* WHAT YOU WILL DO:
Within the listing below, show every line that contains the word "Identify".

* PROVIDED DATA:

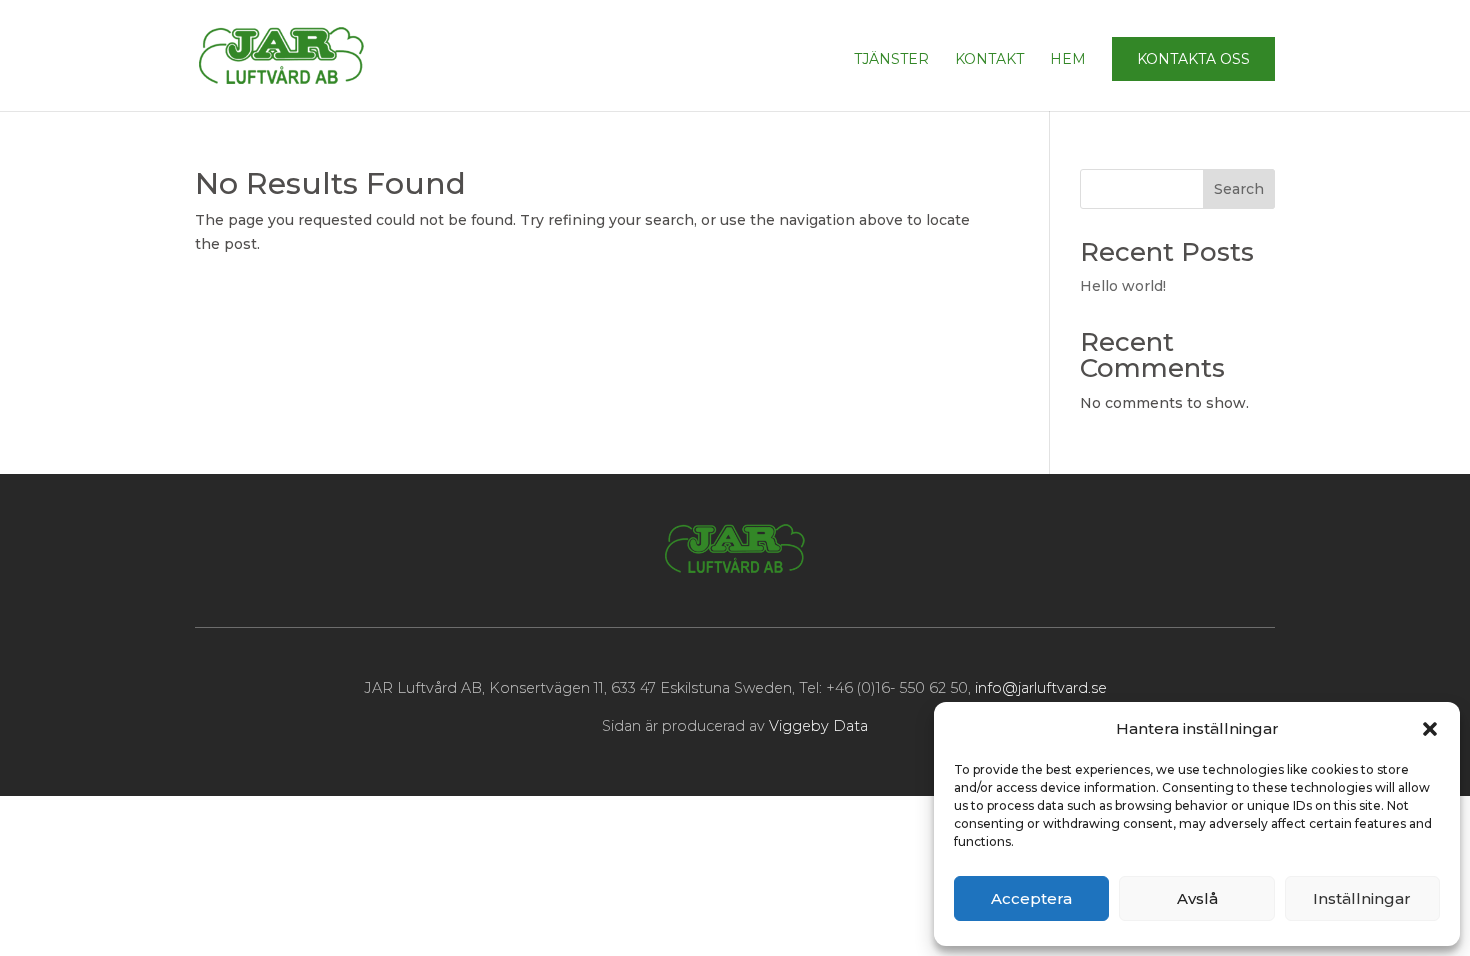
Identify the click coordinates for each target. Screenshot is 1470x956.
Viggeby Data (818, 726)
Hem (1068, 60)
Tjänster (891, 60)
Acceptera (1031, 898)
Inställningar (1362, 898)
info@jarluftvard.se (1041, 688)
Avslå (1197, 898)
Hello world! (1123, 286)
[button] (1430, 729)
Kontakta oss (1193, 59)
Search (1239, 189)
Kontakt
...
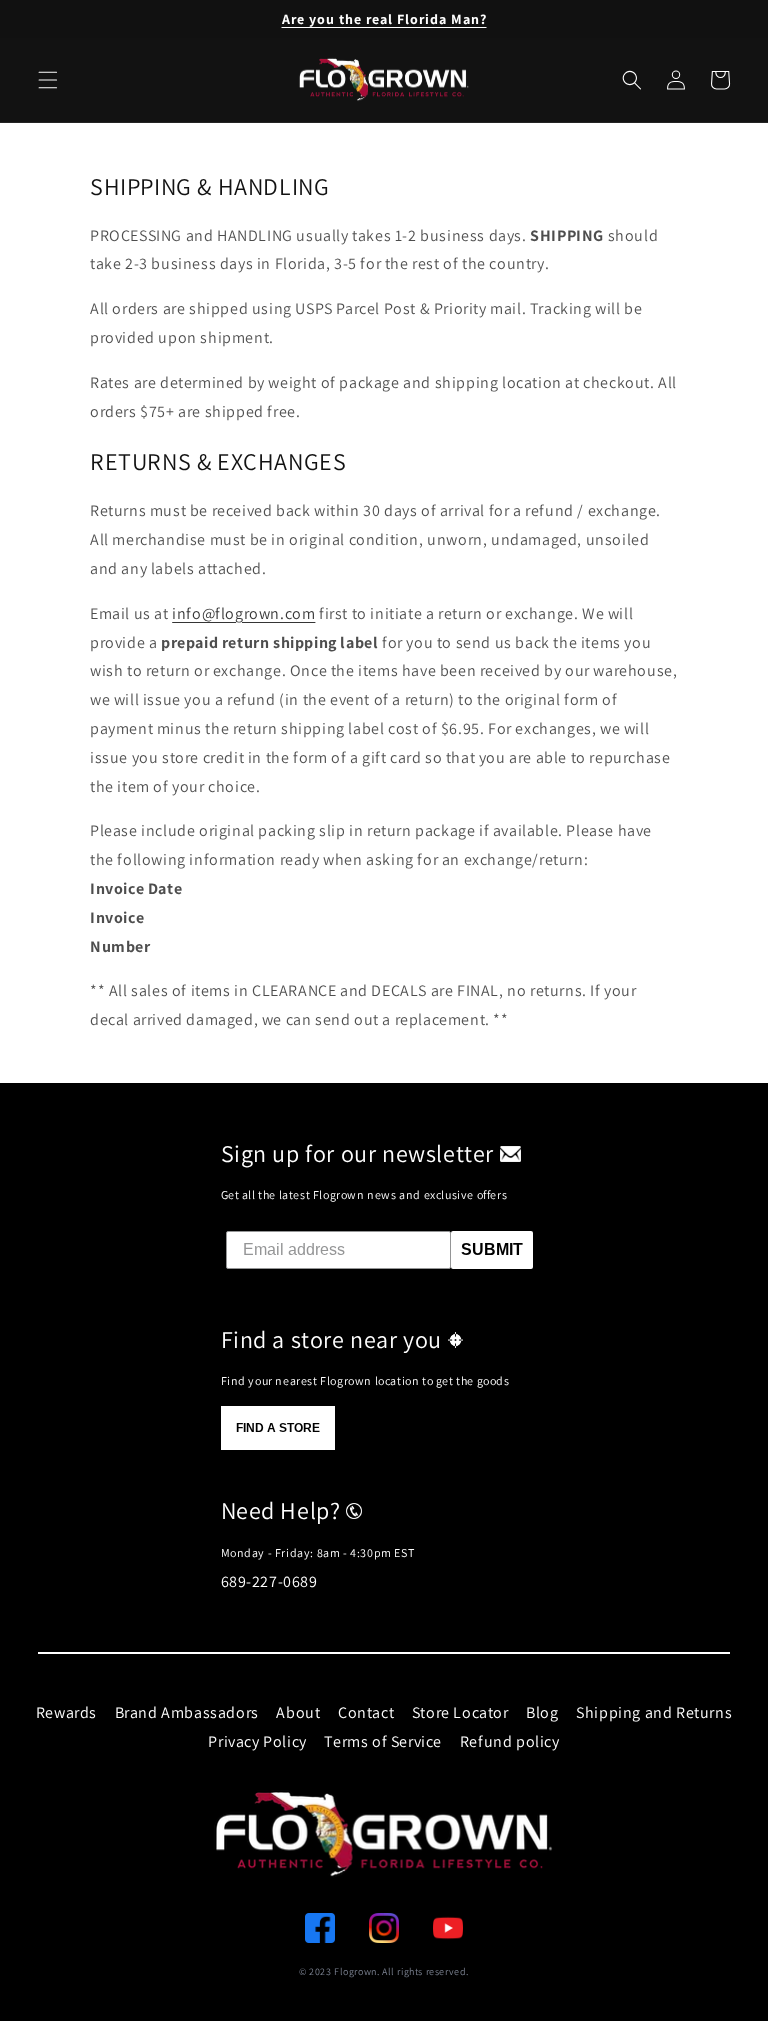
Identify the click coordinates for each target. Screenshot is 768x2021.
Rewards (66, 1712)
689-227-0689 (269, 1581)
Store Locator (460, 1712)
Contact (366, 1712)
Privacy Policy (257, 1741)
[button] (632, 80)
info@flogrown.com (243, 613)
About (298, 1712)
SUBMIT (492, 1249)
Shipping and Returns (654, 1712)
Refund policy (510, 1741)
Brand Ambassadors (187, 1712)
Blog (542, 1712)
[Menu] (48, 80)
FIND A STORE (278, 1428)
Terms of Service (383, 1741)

* YOUR SOLUTION:
Identify the click coordinates for each target. Screenshot is 1470x956.
Identify the click coordinates for each target. Screenshot is 768x2021.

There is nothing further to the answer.